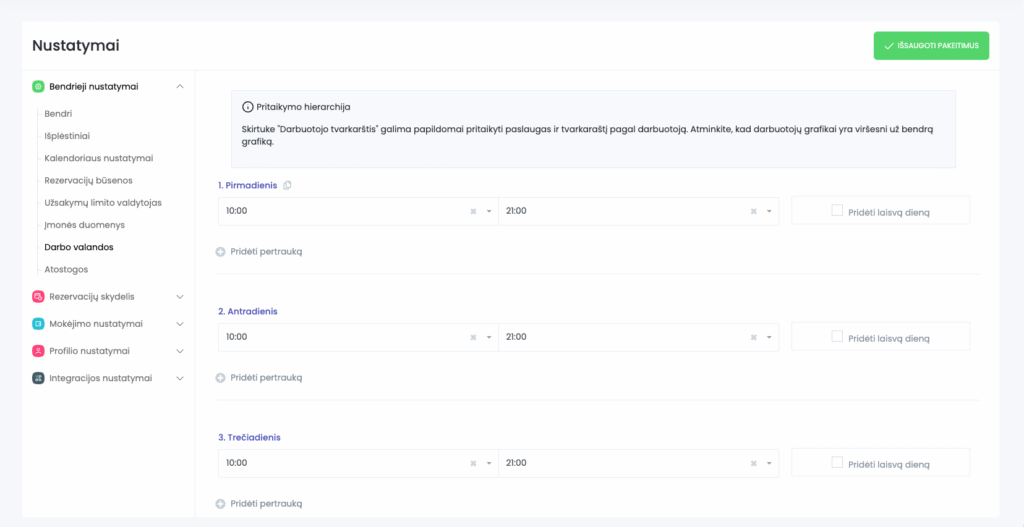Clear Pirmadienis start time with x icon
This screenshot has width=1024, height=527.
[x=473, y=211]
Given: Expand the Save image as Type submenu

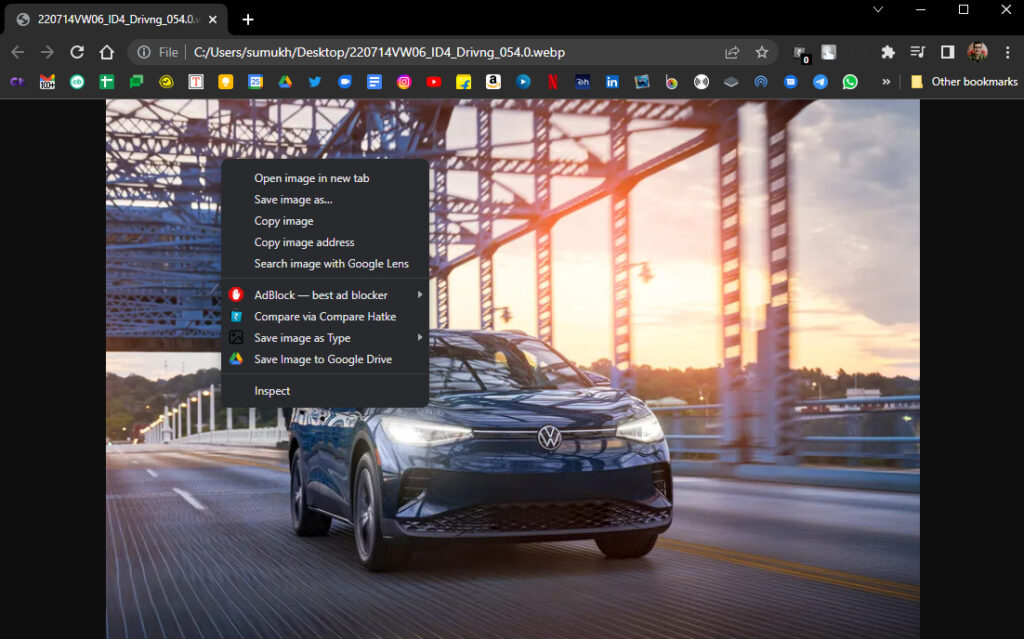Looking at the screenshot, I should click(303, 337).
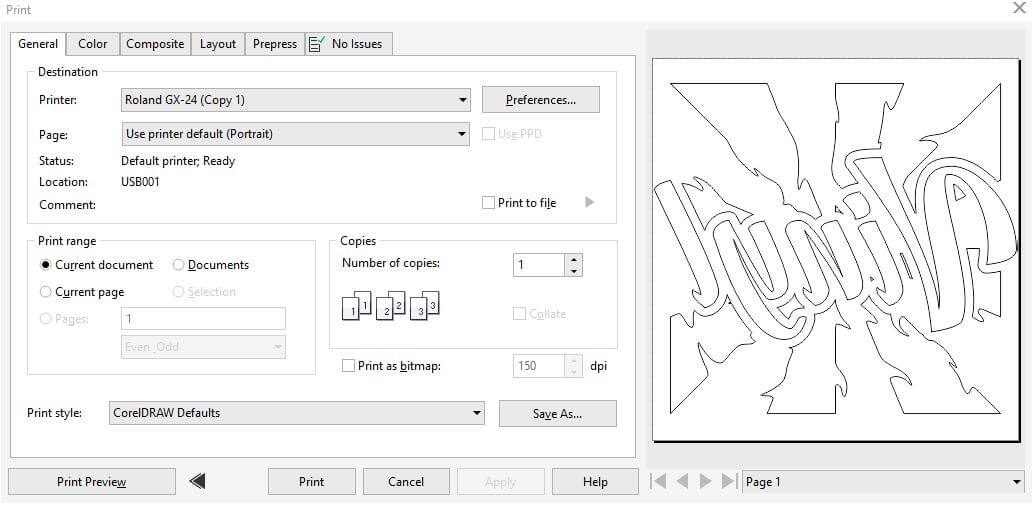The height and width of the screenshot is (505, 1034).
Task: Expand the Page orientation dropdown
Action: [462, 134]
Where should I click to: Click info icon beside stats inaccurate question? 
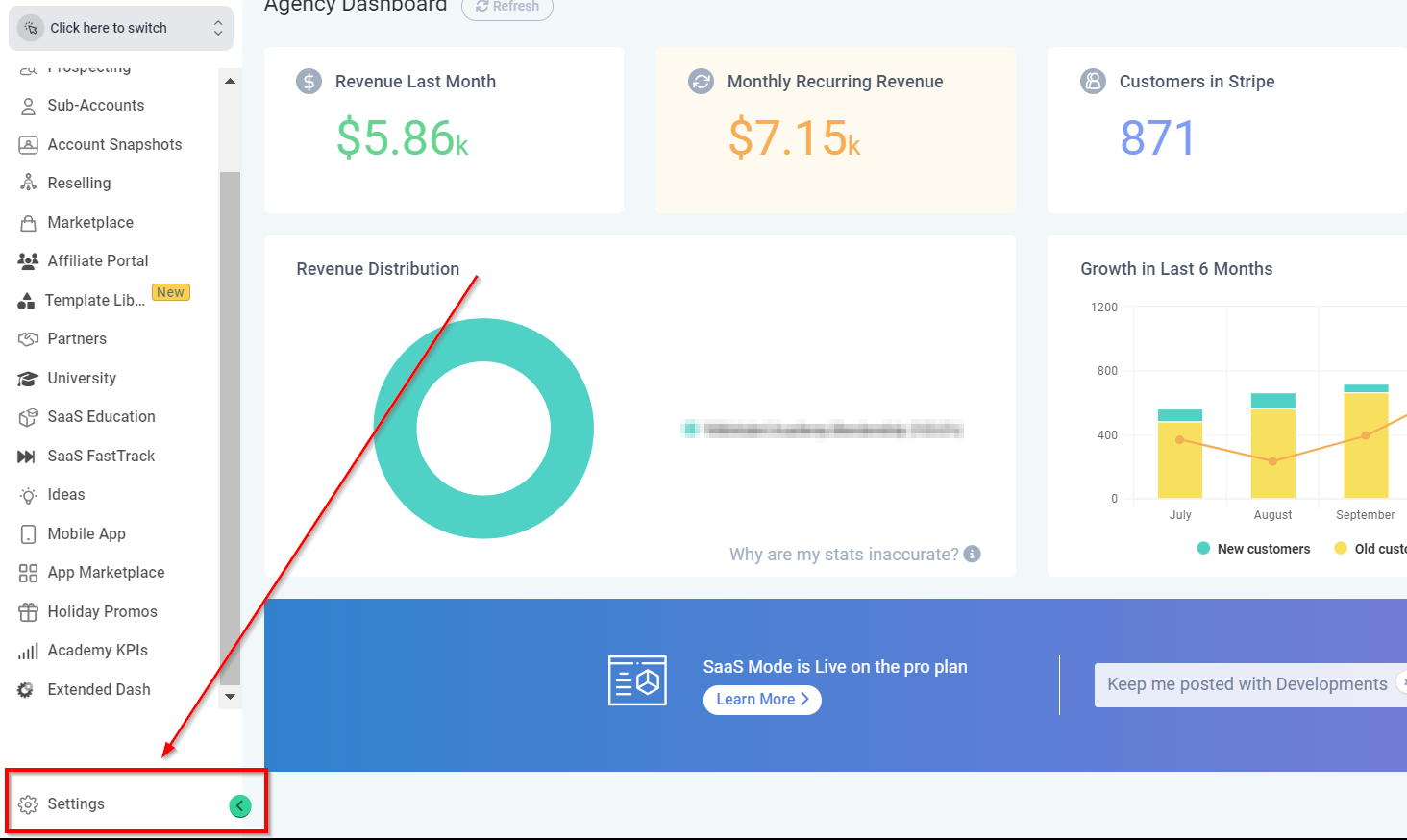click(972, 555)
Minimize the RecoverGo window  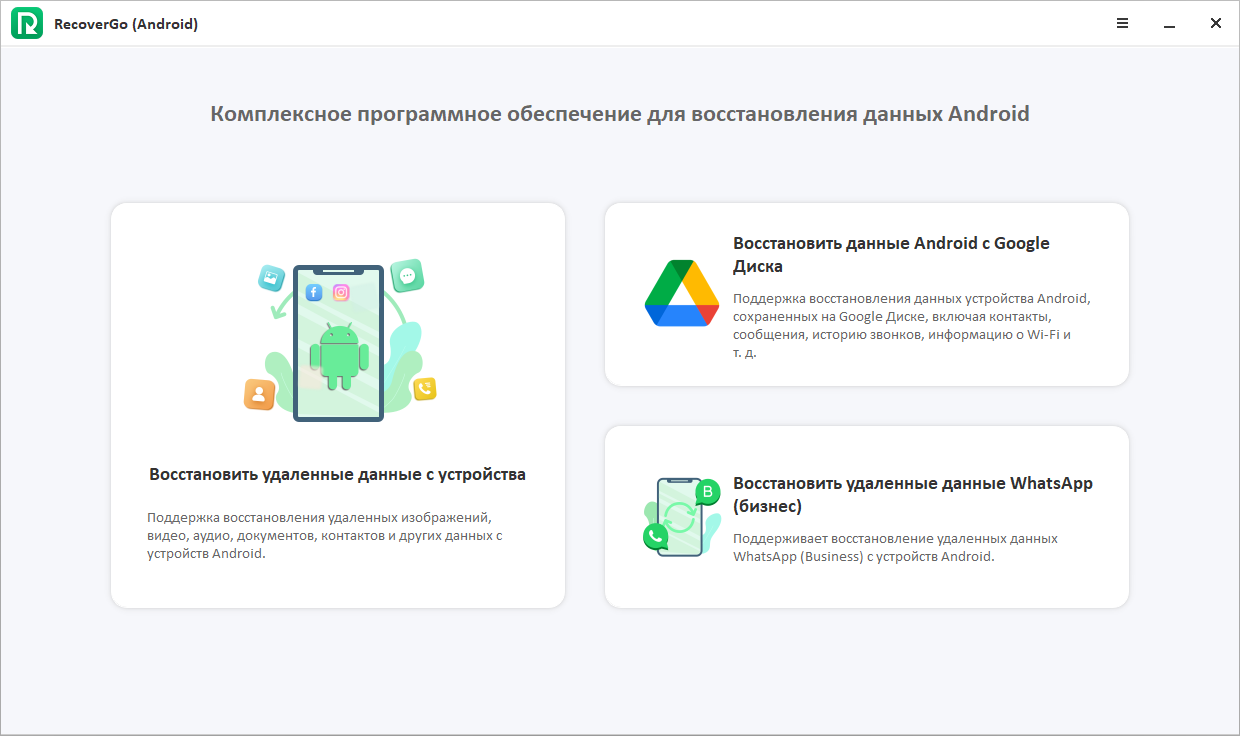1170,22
---
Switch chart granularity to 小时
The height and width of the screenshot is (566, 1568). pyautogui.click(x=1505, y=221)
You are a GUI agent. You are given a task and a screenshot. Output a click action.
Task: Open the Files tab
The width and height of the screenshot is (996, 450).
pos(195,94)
==
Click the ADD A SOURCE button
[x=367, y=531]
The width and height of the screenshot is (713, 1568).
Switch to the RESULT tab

## [Assignment]
Reproduce the lines of the entries above from the one with "The width and height of the screenshot is (713, 1568)." to the one with "Switch to the RESULT tab", both included, exactly and without any other line.

## [Your solution]
The width and height of the screenshot is (713, 1568).
Switch to the RESULT tab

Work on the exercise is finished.